El domingo pasado cumplí esa simbólica edad de 65 años, a partir de la cual soy acreedor de una pensión por parte del Gobierno Federal, que para conseguir pagar todas las dádivas que entregará en 2026 (alrededor de 845,000 millones de pesos) se endeudará por casi el doble de esa cifra (1’450,000 millones), en una espiral inalcanzable que, tarde o temprano, hará que colapsen las finanzas gubernamentales, con graves consecuencias que nadie en la 4T quiere aceptar.
Creo seriamente que se debe implementar urgentemente un sistema que permita evaluar la necesidad de los adultos de más de 65 años, de recibir dicha pensión. Apuesto que al menos la mitad de ese segmento de la población tenemos otras fuentes de ingreso, y no deberíamos desangrar por goteo el erario federal. Pero en realidad, el régimen no busca ayudar a quien lo necesita, sino comprar lealtades que se conviertan en votos garantizados para las próximas elecciones.

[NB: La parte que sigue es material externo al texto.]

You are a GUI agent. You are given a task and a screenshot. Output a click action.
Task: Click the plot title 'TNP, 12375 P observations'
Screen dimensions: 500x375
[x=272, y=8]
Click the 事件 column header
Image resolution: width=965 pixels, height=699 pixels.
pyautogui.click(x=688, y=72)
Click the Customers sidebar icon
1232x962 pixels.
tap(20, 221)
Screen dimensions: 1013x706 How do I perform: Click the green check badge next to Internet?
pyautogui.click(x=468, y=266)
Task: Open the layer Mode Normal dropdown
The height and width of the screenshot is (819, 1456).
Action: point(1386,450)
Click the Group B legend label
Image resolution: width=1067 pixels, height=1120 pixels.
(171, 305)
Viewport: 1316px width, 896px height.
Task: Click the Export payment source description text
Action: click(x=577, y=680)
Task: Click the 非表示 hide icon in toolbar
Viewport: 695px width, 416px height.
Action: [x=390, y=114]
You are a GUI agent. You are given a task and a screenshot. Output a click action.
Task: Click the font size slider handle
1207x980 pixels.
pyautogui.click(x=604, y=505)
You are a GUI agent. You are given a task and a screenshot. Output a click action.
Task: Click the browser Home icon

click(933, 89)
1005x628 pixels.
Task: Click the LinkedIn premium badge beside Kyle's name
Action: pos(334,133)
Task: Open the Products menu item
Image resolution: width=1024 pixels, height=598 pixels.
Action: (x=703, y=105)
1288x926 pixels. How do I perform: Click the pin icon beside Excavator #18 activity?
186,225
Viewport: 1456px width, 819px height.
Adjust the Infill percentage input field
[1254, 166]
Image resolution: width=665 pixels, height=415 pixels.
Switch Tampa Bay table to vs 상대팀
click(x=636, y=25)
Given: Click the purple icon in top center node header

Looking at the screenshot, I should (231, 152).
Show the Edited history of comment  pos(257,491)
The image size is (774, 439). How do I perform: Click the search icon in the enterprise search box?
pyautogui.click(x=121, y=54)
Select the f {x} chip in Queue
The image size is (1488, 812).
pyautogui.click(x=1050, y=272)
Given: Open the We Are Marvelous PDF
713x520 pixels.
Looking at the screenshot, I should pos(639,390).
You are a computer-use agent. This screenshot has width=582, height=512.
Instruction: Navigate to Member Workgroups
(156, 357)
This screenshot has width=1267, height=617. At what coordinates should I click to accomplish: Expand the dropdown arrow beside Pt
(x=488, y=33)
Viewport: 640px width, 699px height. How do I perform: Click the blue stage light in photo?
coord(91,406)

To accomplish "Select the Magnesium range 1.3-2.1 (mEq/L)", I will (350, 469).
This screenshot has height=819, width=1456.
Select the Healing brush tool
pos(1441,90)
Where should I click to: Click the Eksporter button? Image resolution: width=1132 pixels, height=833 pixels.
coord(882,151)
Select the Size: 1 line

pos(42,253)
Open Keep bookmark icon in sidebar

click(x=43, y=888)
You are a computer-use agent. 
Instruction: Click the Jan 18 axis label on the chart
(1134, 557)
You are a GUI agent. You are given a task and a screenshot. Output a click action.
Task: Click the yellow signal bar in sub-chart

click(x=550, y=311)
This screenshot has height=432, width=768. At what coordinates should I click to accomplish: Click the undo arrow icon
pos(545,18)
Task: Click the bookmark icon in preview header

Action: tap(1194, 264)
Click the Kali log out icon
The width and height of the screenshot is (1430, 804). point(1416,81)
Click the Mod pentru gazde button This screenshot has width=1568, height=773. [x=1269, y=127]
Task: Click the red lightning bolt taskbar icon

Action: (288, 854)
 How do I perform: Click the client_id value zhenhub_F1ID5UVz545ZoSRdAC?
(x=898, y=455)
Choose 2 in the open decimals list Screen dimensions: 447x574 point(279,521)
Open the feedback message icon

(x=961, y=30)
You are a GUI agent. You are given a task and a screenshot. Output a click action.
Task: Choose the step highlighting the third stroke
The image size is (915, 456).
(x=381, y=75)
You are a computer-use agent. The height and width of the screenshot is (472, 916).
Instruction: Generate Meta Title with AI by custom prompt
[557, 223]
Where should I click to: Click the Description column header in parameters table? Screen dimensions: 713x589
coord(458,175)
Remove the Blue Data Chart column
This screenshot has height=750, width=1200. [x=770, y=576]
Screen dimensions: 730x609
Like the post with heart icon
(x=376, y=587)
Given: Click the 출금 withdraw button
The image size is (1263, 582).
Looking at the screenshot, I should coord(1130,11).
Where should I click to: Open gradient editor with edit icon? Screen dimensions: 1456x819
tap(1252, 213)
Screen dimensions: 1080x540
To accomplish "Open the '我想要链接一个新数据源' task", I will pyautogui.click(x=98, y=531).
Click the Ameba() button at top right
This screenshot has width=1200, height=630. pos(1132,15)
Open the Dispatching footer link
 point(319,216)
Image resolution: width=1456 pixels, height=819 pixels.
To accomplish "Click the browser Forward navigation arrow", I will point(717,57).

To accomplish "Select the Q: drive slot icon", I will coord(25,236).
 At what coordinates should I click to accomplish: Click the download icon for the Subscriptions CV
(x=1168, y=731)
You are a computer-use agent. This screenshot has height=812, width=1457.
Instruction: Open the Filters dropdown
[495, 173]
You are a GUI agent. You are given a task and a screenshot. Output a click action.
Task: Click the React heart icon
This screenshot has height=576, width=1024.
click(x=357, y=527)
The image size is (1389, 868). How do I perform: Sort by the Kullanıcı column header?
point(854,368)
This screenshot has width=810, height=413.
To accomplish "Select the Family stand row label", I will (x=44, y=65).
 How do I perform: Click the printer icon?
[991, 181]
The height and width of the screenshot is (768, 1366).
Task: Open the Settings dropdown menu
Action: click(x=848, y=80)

En culturas ancestrales de todo el mundo, la senectud ha sido vista como sinónimo de experiencia, sabiduría y, sobre todo, respeto. El Senado de Roma, máximo cuerpo colegiado del imperio, estaba formado originalmente por personas de más de 60 años, aunque con el tiempo esta edad fue disminuyendo a cambio de experiencia previa.
Muy probablemente no soy sabio, pero sí he acumulado alguna experiencia que, aunque no me exime de cometer frecuentes errores, me da una base para inspirar confianza en mis clientes y colaboradores. Tengo además, la incomparable fortuna de que me gusta mi trabajo, de que no hay un día en que prefiera quedarme en la cama a asistir a mi taller. Puedo seguir ejerciendo mis hobbies, que no son ni extravagantes ni costosos, y que me proporcionan salud y placer.
Y por si todo lo anterior fuera poco, estoy emocionalmente pleno. No he perdido la capacidad de amar, soñar y divertirme. Considerando esto ¿Por qué habría de pensar en el retiro?
Guadalajara, Jalisco, noviembre 12, 2025.